▶ **PROBLEM STATEMENT**:
Copying exactly, give the lines in the material below from the one with "You are a GUI" to the one with "Task: Open the 布局 tab", ends included, and nothing besides.

▶ **DATA**:
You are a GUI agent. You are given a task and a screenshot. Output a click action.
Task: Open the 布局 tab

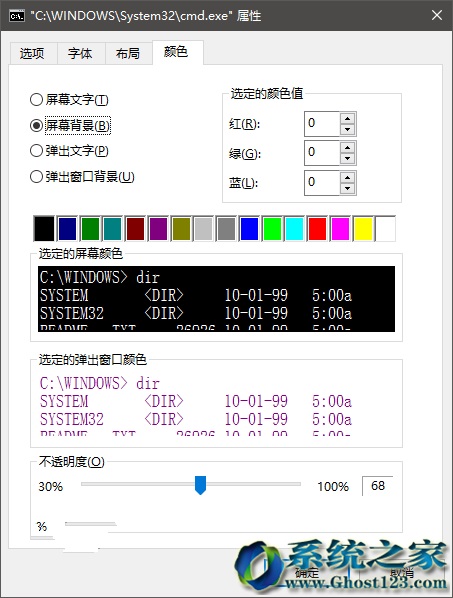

...

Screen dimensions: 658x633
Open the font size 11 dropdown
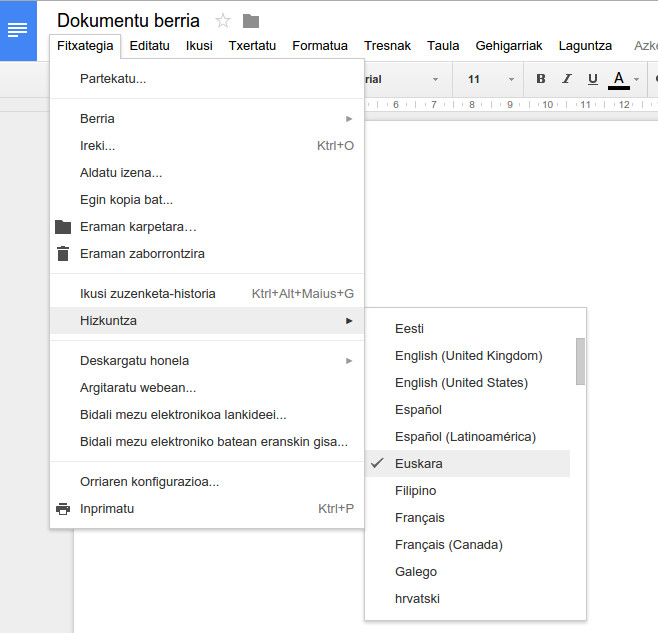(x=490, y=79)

==

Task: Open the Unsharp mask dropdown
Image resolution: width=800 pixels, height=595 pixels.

▶ **ANSWER AREA**:
You are a GUI agent. You are given a task and a screenshot. Output a click action.
Task: Open the 布局 tab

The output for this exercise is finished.